→ Work to be completed: Check every line of the data for the string "icon" and copy the ones that have it.
======== Exercise input
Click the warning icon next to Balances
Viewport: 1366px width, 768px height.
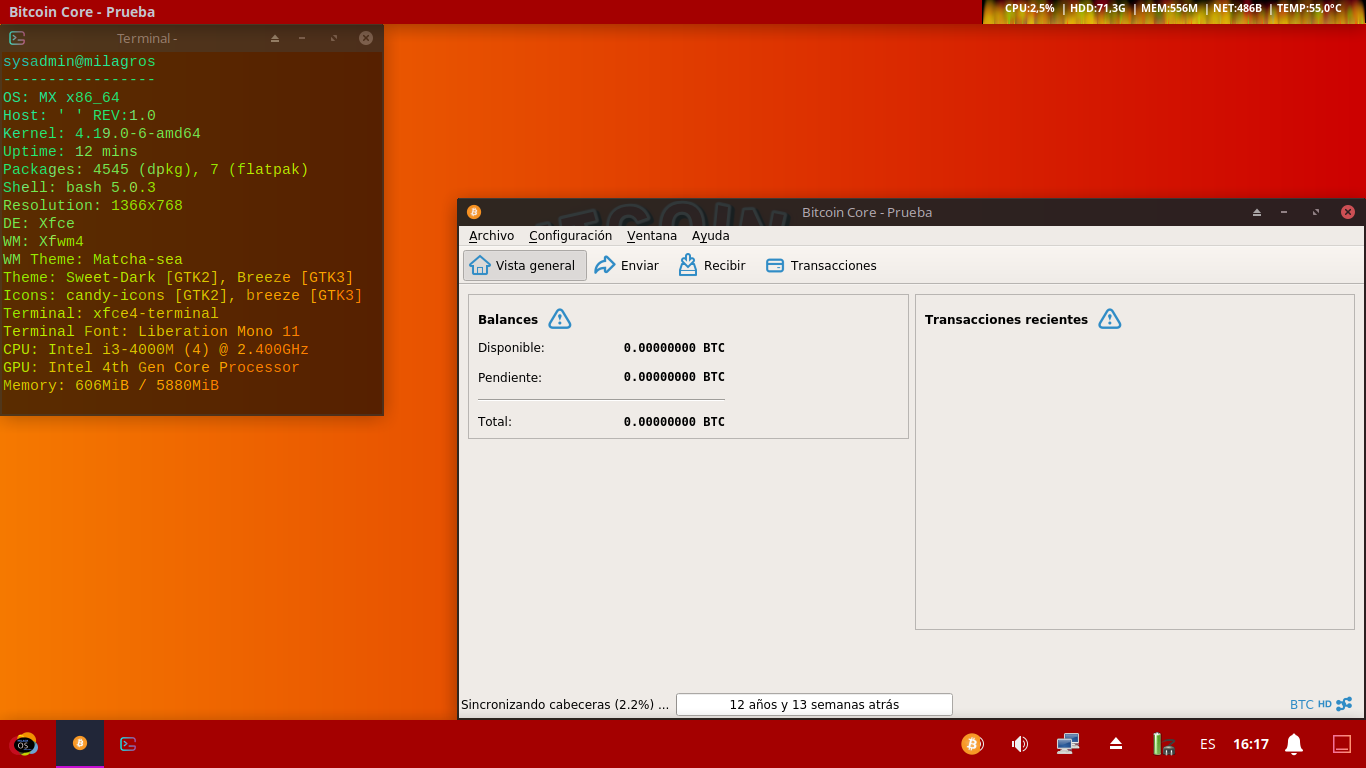[x=560, y=319]
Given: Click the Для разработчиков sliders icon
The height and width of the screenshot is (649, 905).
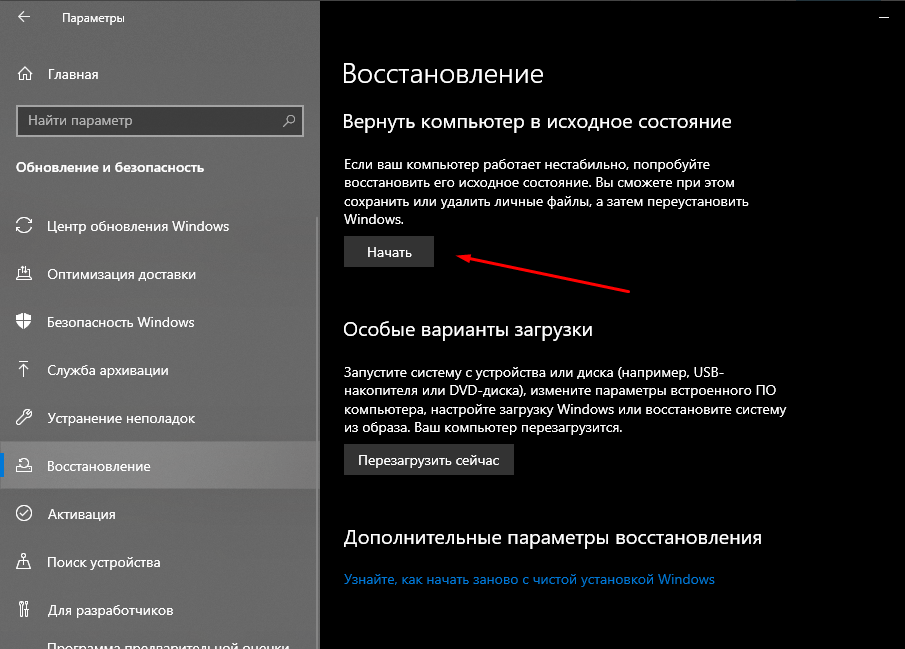Looking at the screenshot, I should pos(25,610).
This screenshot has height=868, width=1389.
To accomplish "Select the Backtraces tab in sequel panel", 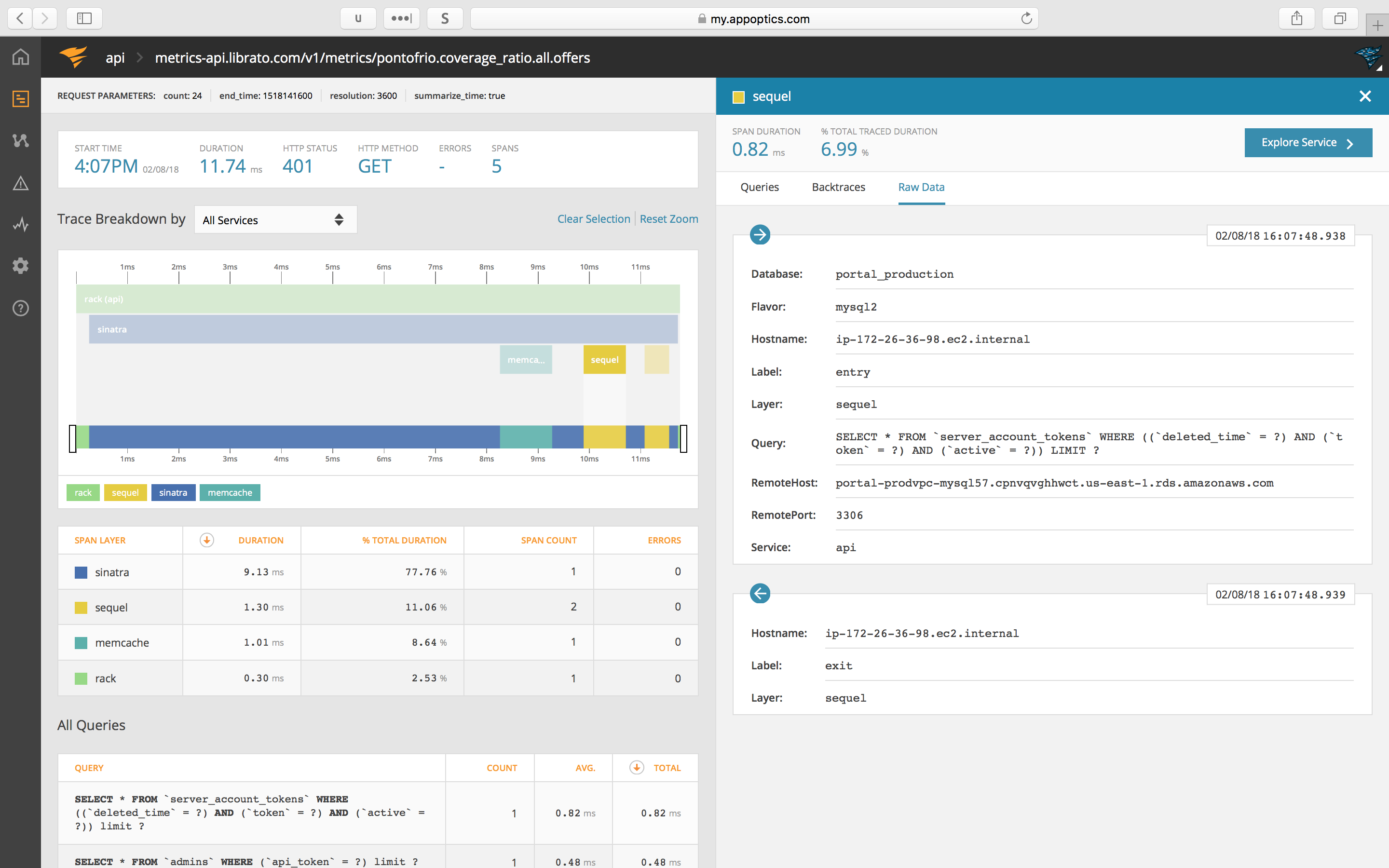I will pos(838,187).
================
→ Written solution:
Click the warning icon next to Balances
Given: Click the Для разработчиков sliders icon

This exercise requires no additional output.